Instructions for the task:
Within the records below, reproduce without change the lines from the line that has "Instruction: Select the" through the line that has "Given: Click the Remove", and only those.

Source material:
-------
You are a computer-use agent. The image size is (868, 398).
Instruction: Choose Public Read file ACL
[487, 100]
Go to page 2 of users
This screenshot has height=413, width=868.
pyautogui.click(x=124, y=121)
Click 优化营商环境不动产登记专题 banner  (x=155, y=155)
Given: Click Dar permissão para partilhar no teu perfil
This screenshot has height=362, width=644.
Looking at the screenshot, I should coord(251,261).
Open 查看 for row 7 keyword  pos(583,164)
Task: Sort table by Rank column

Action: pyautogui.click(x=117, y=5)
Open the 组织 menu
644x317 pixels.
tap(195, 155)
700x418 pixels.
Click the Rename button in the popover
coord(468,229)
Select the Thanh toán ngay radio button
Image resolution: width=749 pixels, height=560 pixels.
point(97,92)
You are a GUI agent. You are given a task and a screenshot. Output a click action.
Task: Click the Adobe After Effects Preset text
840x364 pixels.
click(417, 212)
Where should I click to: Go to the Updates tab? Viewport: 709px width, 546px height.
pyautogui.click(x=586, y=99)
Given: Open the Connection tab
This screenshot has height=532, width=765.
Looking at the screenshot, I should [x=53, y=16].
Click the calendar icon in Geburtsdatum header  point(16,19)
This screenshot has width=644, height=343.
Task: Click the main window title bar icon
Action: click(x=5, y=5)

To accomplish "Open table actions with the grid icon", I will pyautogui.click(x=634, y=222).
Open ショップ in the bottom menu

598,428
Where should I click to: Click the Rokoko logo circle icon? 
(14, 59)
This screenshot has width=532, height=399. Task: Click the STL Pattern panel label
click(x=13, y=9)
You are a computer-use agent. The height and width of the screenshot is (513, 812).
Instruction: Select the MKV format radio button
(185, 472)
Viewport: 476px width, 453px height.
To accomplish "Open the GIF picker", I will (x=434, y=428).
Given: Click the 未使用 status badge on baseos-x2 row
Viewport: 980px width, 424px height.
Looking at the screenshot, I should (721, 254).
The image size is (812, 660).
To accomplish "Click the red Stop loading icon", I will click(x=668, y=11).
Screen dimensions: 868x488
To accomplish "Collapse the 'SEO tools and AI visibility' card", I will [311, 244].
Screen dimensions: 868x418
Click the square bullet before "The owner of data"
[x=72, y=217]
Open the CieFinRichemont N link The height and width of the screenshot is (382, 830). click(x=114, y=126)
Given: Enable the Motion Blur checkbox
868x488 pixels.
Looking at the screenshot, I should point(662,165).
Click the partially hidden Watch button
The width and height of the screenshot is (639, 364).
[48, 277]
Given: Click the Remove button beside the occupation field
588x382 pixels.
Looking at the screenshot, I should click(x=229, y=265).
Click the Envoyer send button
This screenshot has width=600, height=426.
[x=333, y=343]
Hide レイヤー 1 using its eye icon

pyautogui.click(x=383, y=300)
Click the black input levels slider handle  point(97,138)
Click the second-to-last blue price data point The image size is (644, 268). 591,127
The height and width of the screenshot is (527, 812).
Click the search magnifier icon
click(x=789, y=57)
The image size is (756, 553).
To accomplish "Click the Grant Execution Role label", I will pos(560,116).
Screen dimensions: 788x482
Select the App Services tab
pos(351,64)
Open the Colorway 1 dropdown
-------
Solution:
Instruction: Select the MKV format radio button
(185, 472)
Viewport: 476px width, 453px height.
To accomplish "Open the GIF picker", I will (x=434, y=428).
Given: Click the 未使用 status badge on baseos-x2 row
Viewport: 980px width, 424px height.
Looking at the screenshot, I should (721, 254).
The image size is (812, 660).
To accomplish "Click the red Stop loading icon", I will click(x=668, y=11).
Screen dimensions: 868x488
To accomplish "Collapse the 'SEO tools and AI visibility' card", I will [311, 244].
Screen dimensions: 868x418
Click the square bullet before "The owner of data"
[x=72, y=217]
Open the CieFinRichemont N link The height and width of the screenshot is (382, 830). click(x=114, y=126)
Given: Enable the Motion Blur checkbox
868x488 pixels.
Looking at the screenshot, I should point(662,165).
Click the partially hidden Watch button
The width and height of the screenshot is (639, 364).
[48, 277]
Given: Click the Remove button beside the occupation field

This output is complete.